Hasta que por fin llego a mi casa y cuando entro todo el familión en mi sala, a los nietos se notaba que los trajeron de prepo. Es mi cumpleaños, pregunté y se empezaron a reír. Como si lo fuera, dijo mi otra hija, porque te remodelamos el cuarto. Se me paralizó la sangre. Entré a mi pieza y qué tristeza, se me cayeron las lágrimas. ¿Y mis cosas, pregunté, hijos del alma, no me las habrán tirado? ¿Pero, hijos queridos, dónde está mi cama? ¡Ahí dormí con su padre toda una vida! Y mi almohada, saben cuántos años hace que yo pongo la cabeza ahí. Y se me vino la tele a la mente, y me giré como si tuviera quince años, todavía tengo tortícolis, grité: ¿mi televisor blanco y negro? Pero mamá, todo es nuevo, y esta pantalla es a color y tiene miles de canales. Abu, tiene internet. Pero qué hicieron con mi televisión. Para qué la quieres, si no andaba, tenía como mil años. Necesito que la traigan, todo lo demás se los perdono, pero tráiganme la tele porque guardo cosas adentro. Como se imaginaron que tenía dinero ahorrado, casi les da un síncope y todos bajaron a buscar la tele. Volvió mi hijo el mayor: perdón, má, se la llevaron. ¿Cuánto había? No sé, hijo, lo de toda mi vida.

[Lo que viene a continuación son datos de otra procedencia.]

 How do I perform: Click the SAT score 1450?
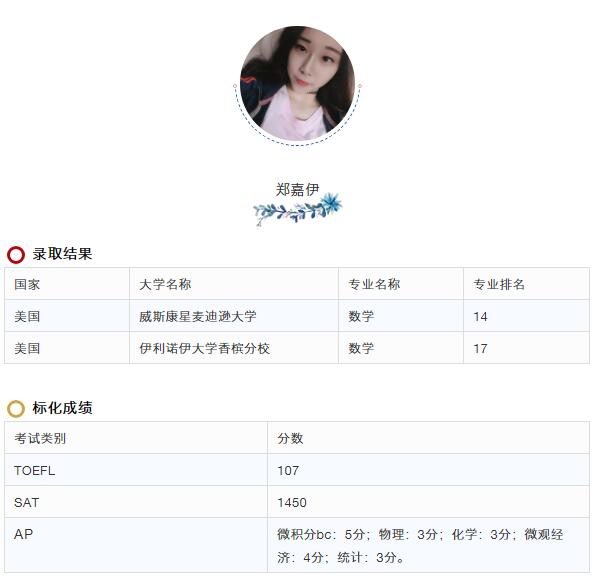[292, 502]
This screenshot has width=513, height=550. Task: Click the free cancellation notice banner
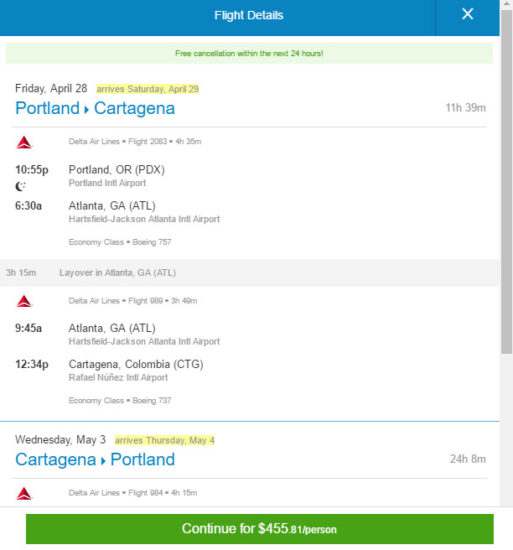pos(249,53)
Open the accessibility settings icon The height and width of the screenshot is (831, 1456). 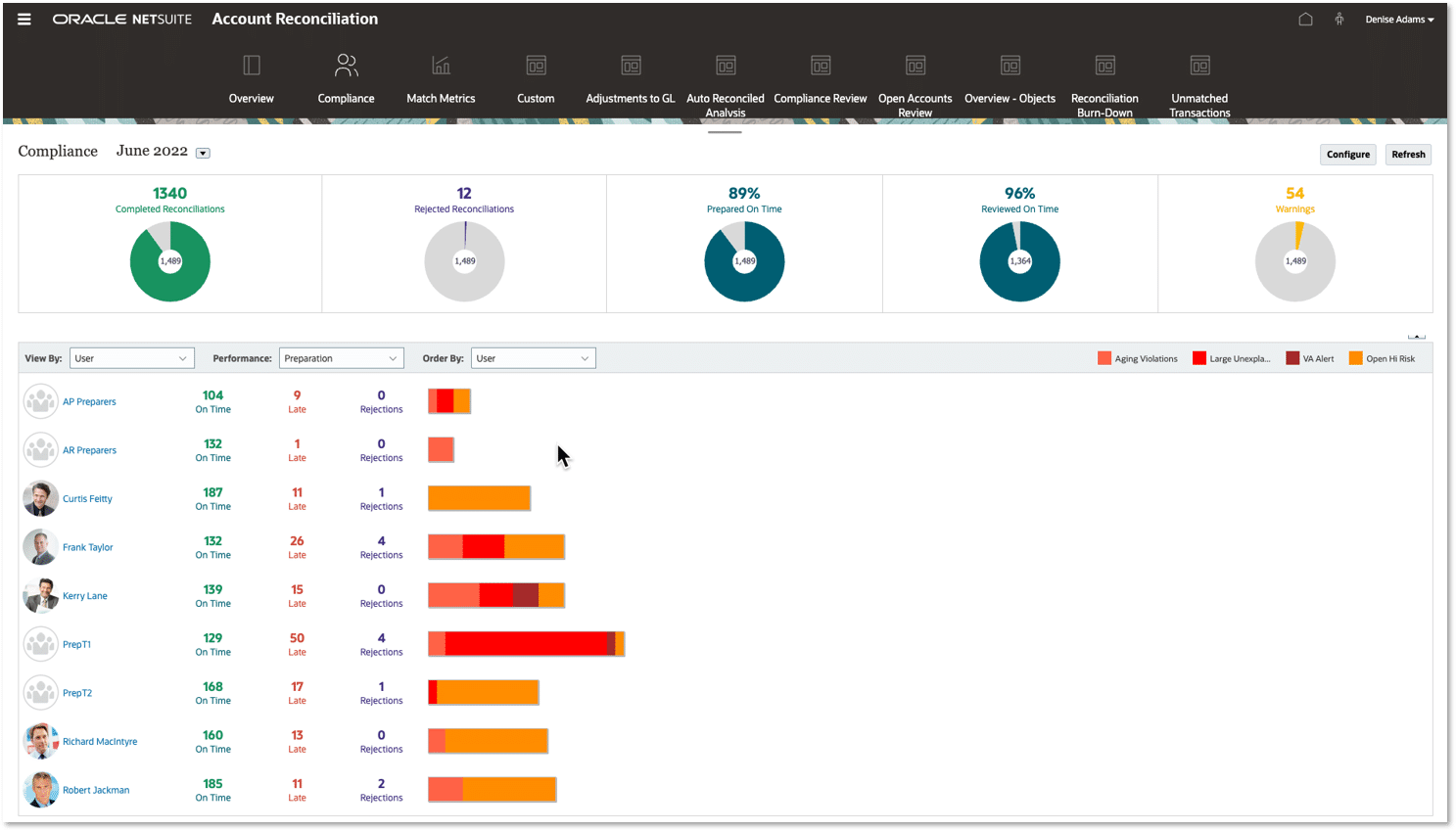point(1339,19)
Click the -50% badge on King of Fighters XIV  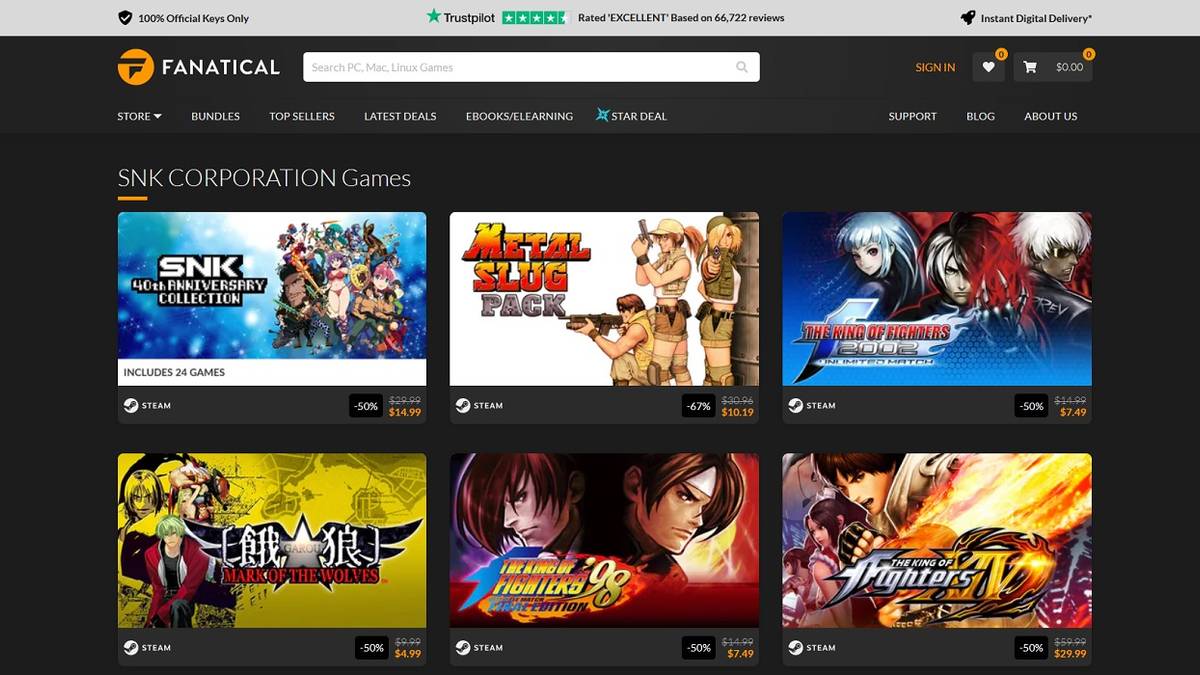pos(1031,647)
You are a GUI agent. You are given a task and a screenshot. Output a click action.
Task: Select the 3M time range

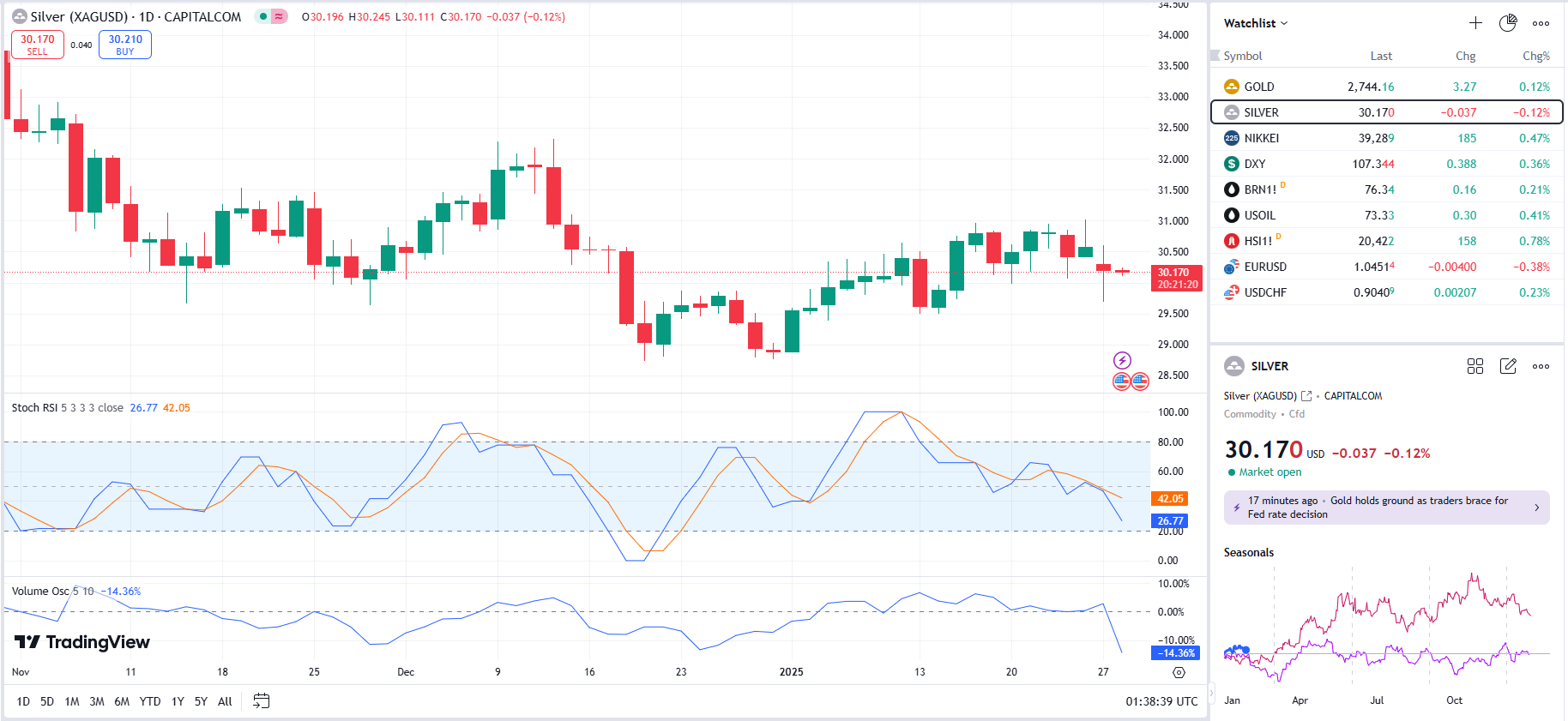[97, 701]
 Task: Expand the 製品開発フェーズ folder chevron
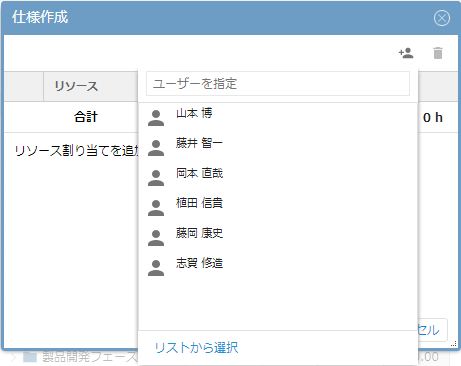coord(13,357)
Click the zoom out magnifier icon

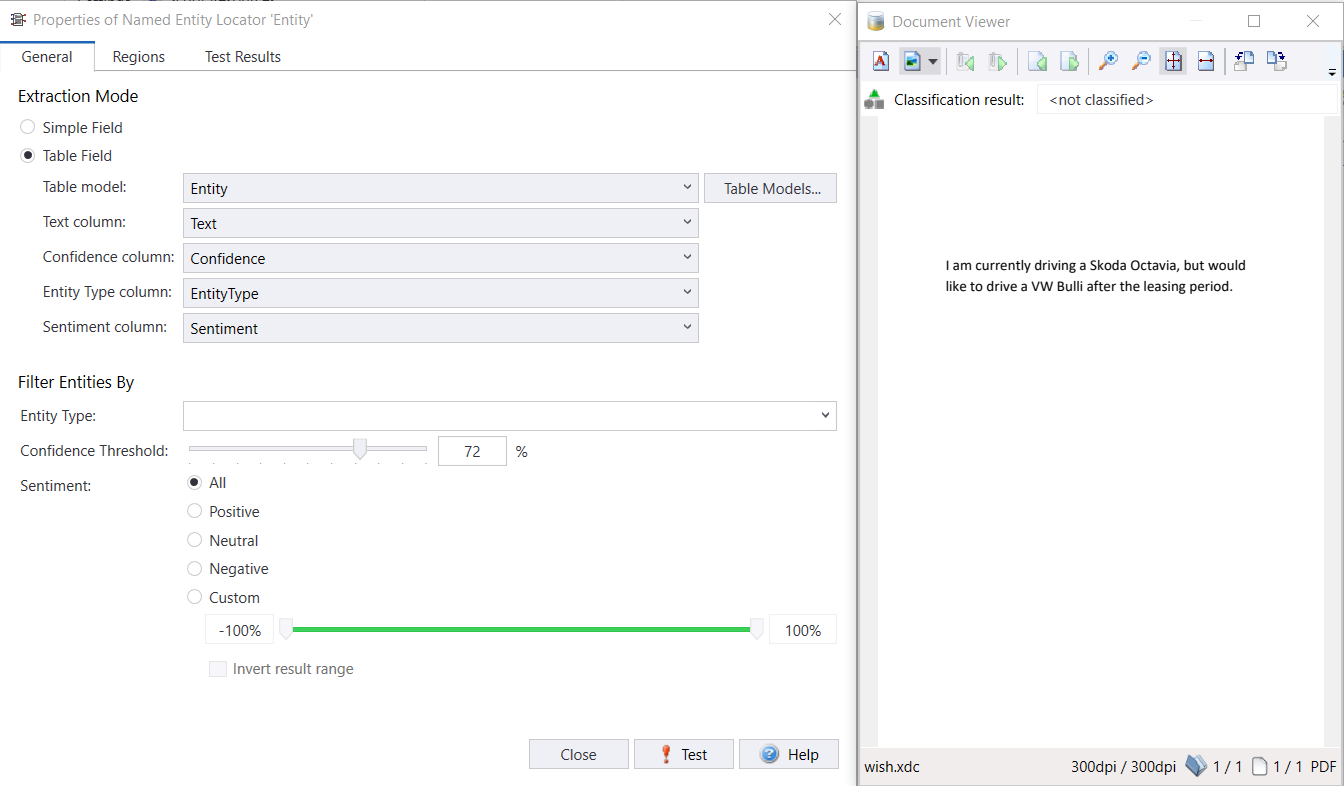pos(1141,62)
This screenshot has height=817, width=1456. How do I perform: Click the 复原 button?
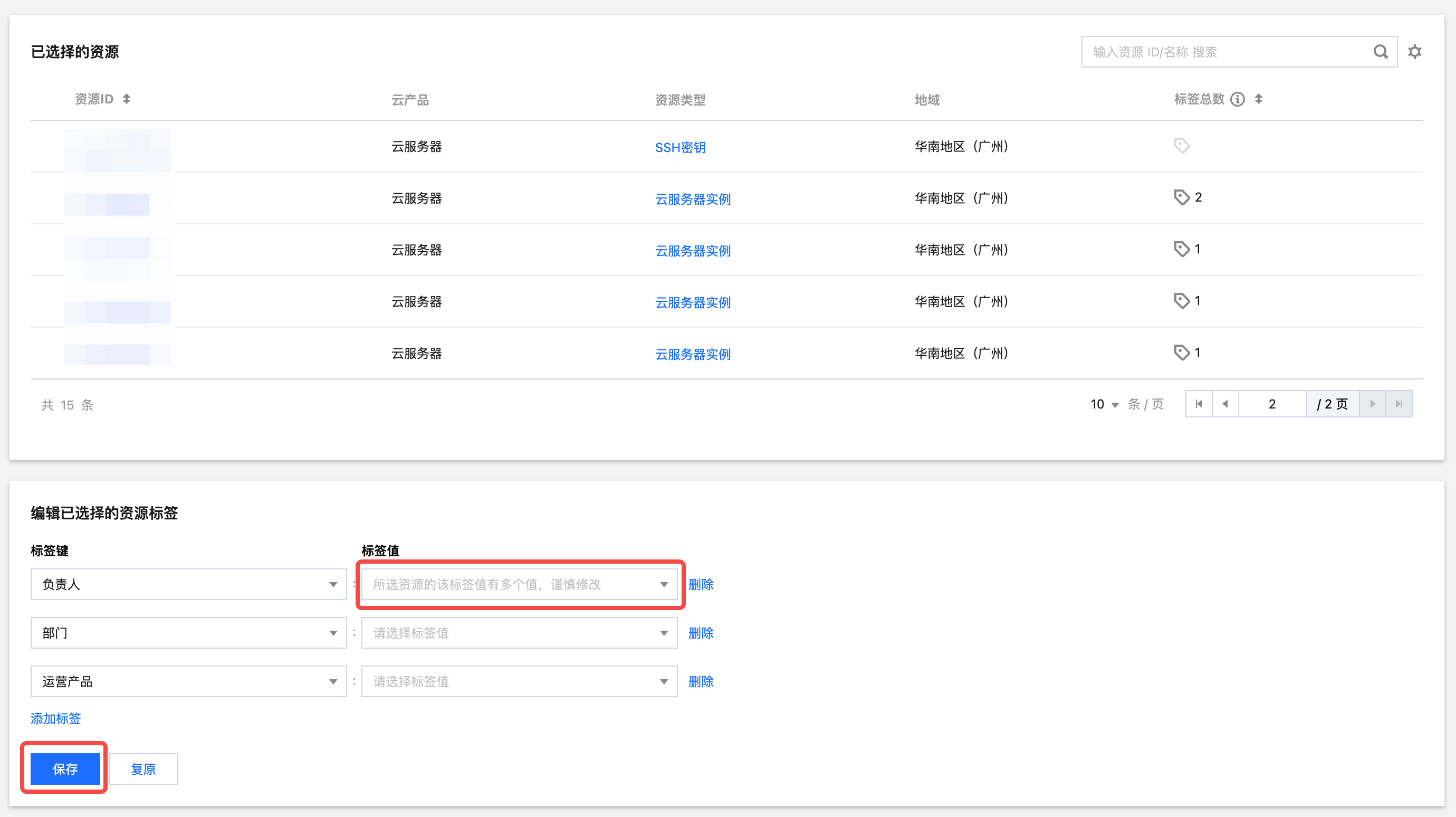tap(143, 768)
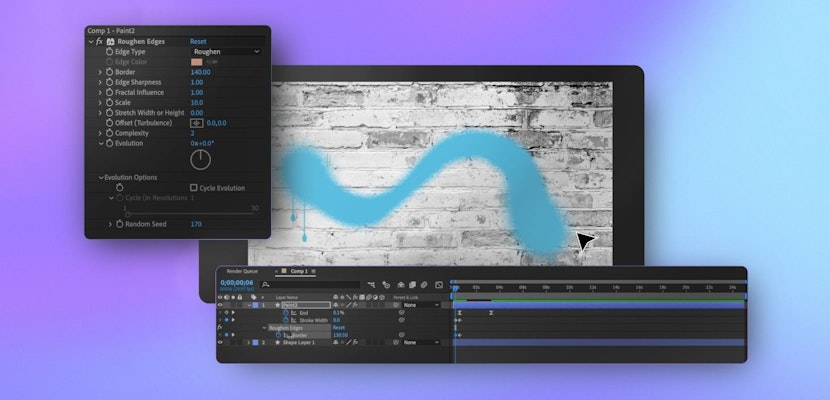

Me pasé días muerta de la tristeza, dejada, ni a mi sobrina recibí, mi sobrina del alma. Días sin verme callejear y cómo me encantaba estar con gente; días sin escuchar en la televisión a mi mamá diciéndome hormiguita viajera o péinate bruja, según el humor que tuviera. Ya no me vi corriendo con los perros, con el pelo corto como un varón y no me vi más en las siestas persiguiendo, escondida, a mis hermanos. Y tampoco vi la casa de la Jorja, atrás de la mía.

Pensé que no me iba a recuperar nunca, pero la vida te da sorpresas, sorpresas te da la vida. De a poco me acostumbré a la cama nueva, a la almohada blanda, a esa colcha artificial que no se entiende qué tiene adentro pero que es muy calentita y, además, le agarré el gustito a la televisión con internet, ¿les dije que tenía internet la tele?